Olivier Mosset, Installation view at MAMCO, February 2020. Photo credit: Annik Wetter

In addition, there are rooms full of huge colourfully striped pieces which both delight and tease the viewer in terms of color combinations, and scale.  The size of some canvases borders on the absurd, and as Jean Baudrillard, the French philosopher and cultural theorist stated, they are “paintings that are not paintings.” Instead they are “An instrument of vengeance that ridicules all  the ambient pathos of signs and messages.”  While most are untitled, one from 1989 is titled “Patricia’s pillow (second version)”,  elevating an everyday household item to the subject for a monumental painting.  Another painting title is “Second Harley”, honestly stating what the sale of the painting will buy for the motorcycle-obsessed Mosset. 

Olivier Mosset, Installation view at MAMCO, February 2020. Photo credit: Annik Wetter

Following on this is the painting titled “Babyliss” from 1991.  Babyliss is, of course, the French-based firm that sells curling irons to make hair wavy.  T his painting is tucked into a space specifically designed for it and the canvas undulates like a vast slab of curled tresses.  Again, elevating a household brand to the status of fine art, Mosset is playing with ideas of the definition of art, and what subject matter is appropriate or not, as well as who decides on these issues.  

Olivier Mosset, Babyliss, 1991. Acrylic on canvas.
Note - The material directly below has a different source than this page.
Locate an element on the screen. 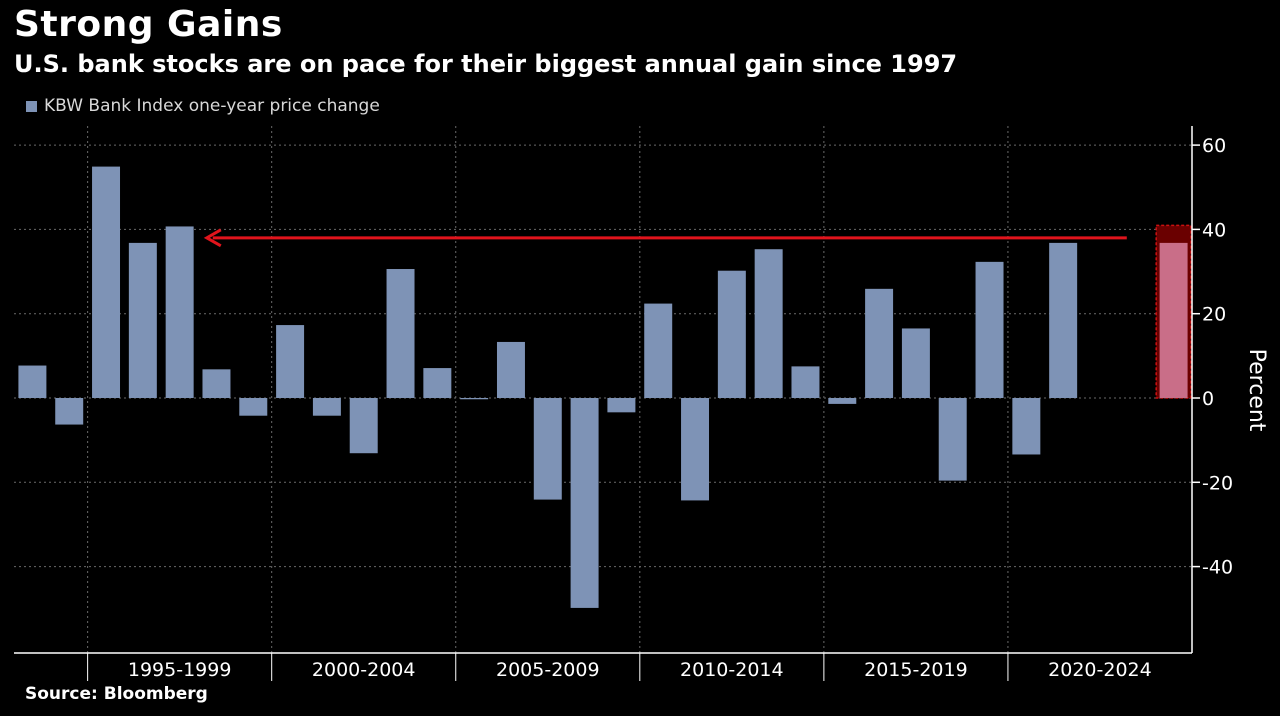  x-group-label: 2015-2019 is located at coordinates (916, 670).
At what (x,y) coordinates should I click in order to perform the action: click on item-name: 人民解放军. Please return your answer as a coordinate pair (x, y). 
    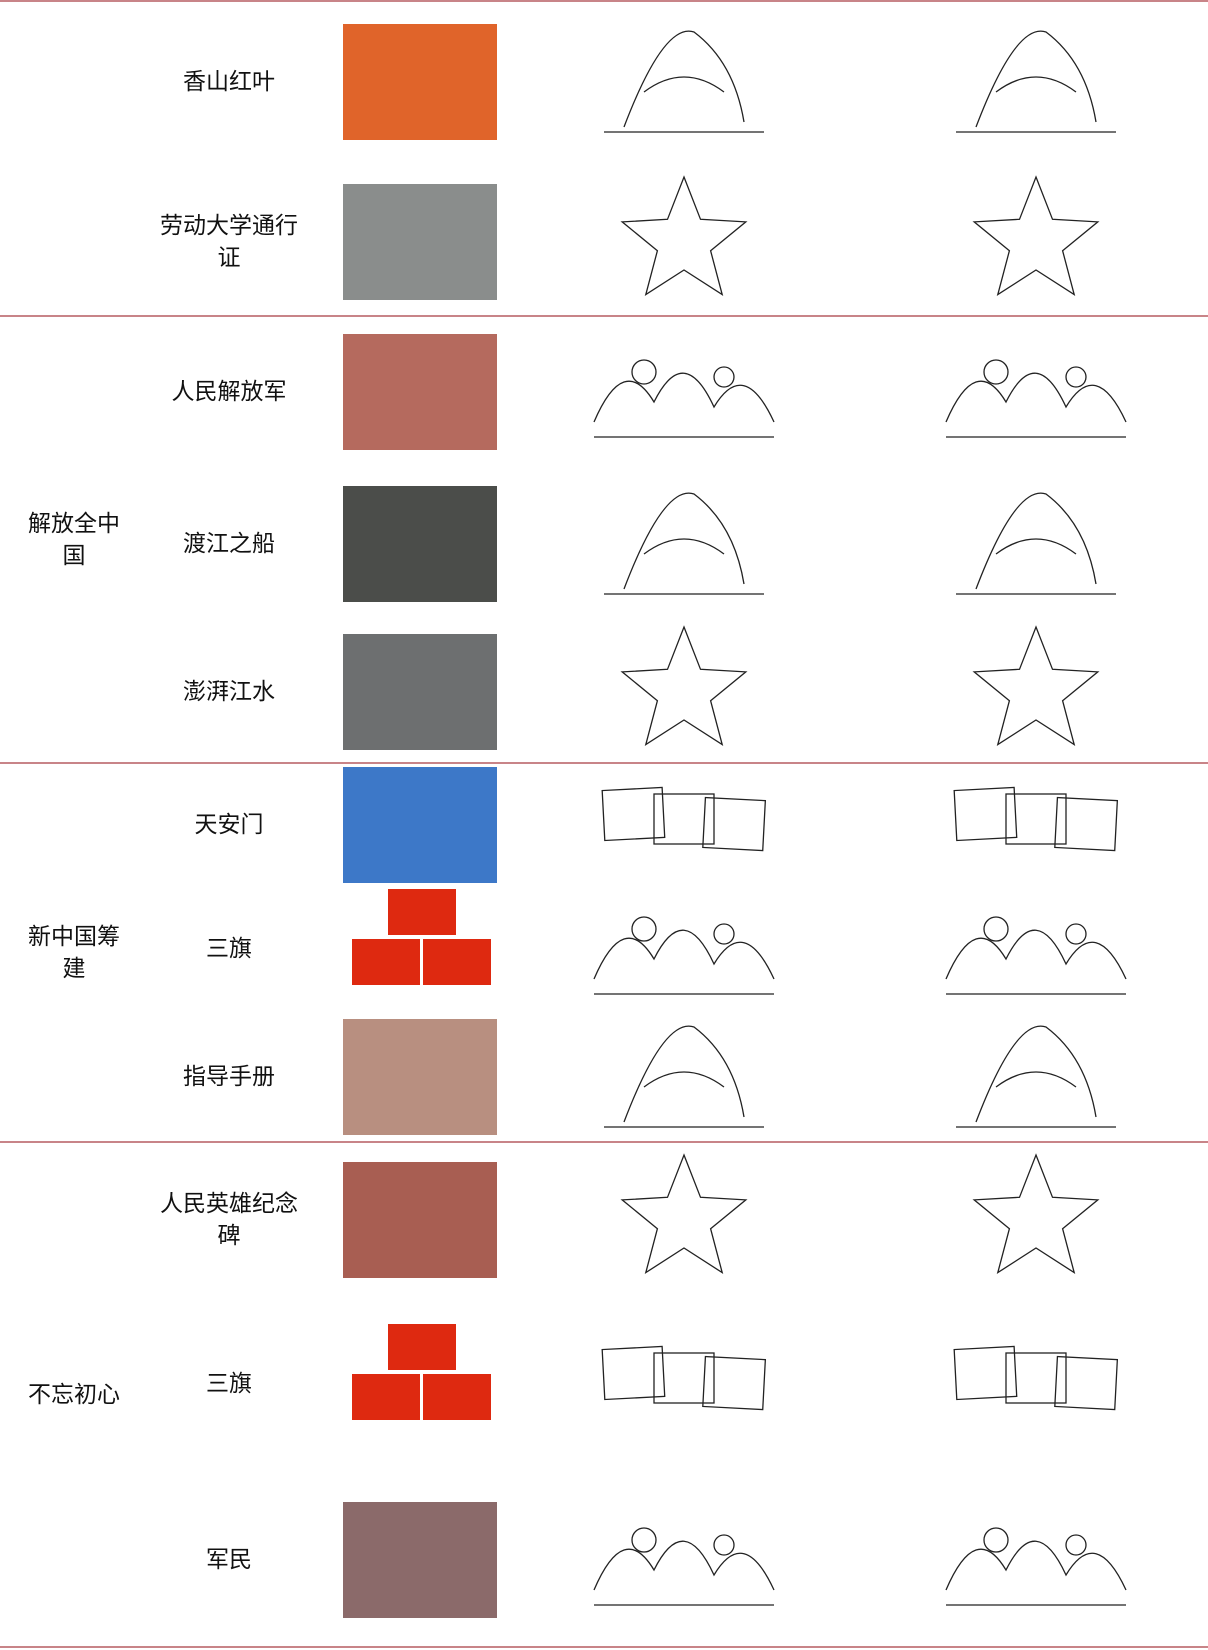
    Looking at the image, I should click on (229, 392).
Courtesy of MAMCO Photo credit: Annik Wetter

At Gagosian, Geneva, the paintings shown are an extension to the MAMCO show.  As Swiss artist John Armleder once said of Mosset, “He is a radical, classic artist who creates a new world.” The four paintings at Gagosian create an immersive, contemplative world based on the classic diamond shape within the white-walled space.  Each piece is “Untitled” and black, however, in a slightly subversive way, Mosset has added hues of yellow or red or green or blue to each canvas, and if you look very closely, what first appears as black reveals a greater nuance.  
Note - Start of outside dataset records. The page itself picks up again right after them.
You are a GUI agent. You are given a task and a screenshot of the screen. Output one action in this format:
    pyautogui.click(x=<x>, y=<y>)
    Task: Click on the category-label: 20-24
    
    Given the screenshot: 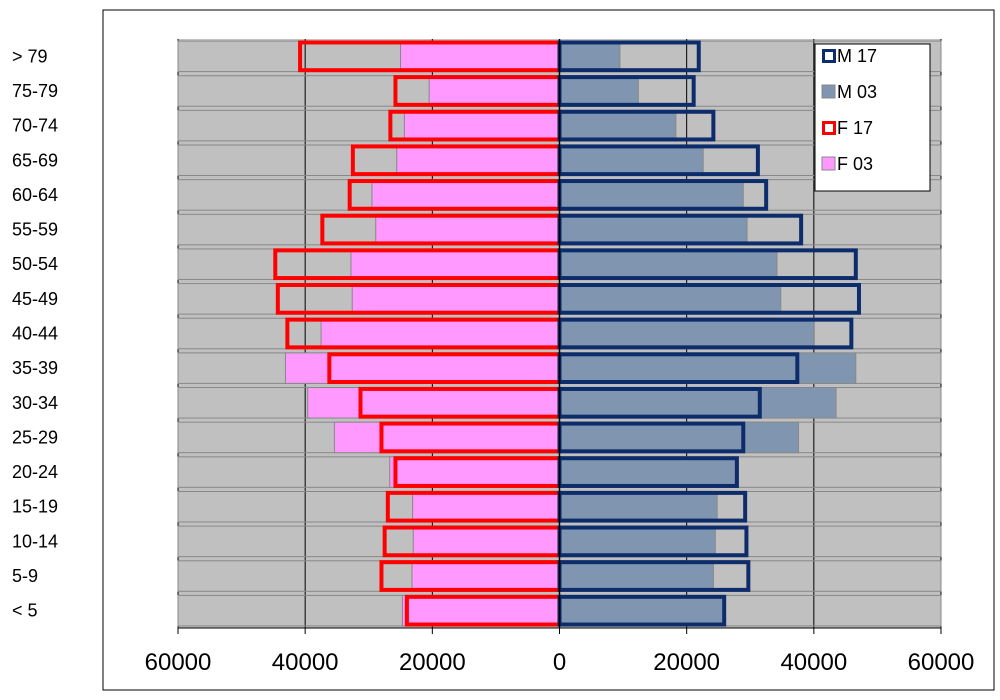 What is the action you would take?
    pyautogui.click(x=35, y=472)
    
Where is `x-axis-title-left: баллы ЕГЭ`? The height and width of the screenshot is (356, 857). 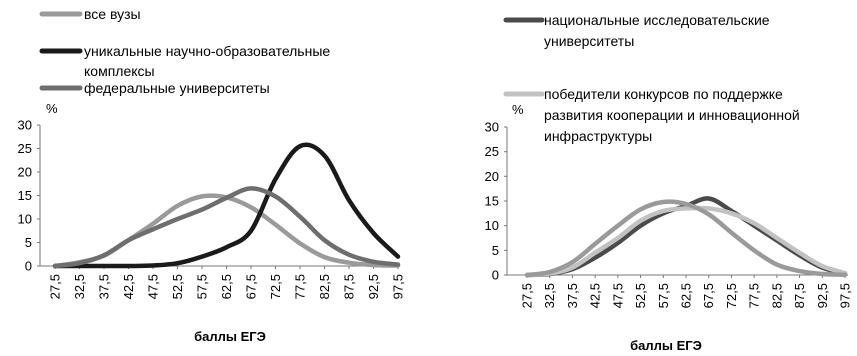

What one initially sees with these so-called black paintings is not what is actually there.  This is exactly what Mosset wants to communicate, that he has made multiple paintings that may look the same, but they are slightly different, slightly individual.  Similar to the circle paintings, these multiples are not made by machine, but have a human touch.  This makes them interesting, especially as a group where one can compare the shades and hues with each other. 

Olivier Mosset, Installation view, 2020, Copyright Olivier Mosset, Photo: Annik Wetter, Courtesy Gagosian.

Mosset now lives and works in Arizona where he has plenty of space to make his pieces, and his huge paintings dry quickly in the desert air.  He can also ride his Harley without a helmet, again breaking with conventions, which suits his style.  In an interview with Mosset in 2015, he said, “Now I am more relaxed because I know that they (the paintings) are not going to change the world, to begin with, but it is a little more selfish, a little more personal or something like that and then, well, people can deal with it or not.”  This is how Mosset has been creating art for his entire career, doing what he likes to do, making what he likes to make, whether anyone else approves or not.  And that is still very radical.